[DIRECTIONS FOR THIS TASK]
Quote the lines below exactly, from the one that holds "You are a computer-use" through the final line of the records, and only those.

### MATERIAL SUPPLIED

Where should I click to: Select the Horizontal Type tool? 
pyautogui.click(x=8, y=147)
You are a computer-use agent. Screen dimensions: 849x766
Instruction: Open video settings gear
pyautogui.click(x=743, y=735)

######

[EXPECTED ANSWER]
You are a computer-use agent. Screen dimensions: 849x766
Instruction: Open video settings gear
pyautogui.click(x=743, y=735)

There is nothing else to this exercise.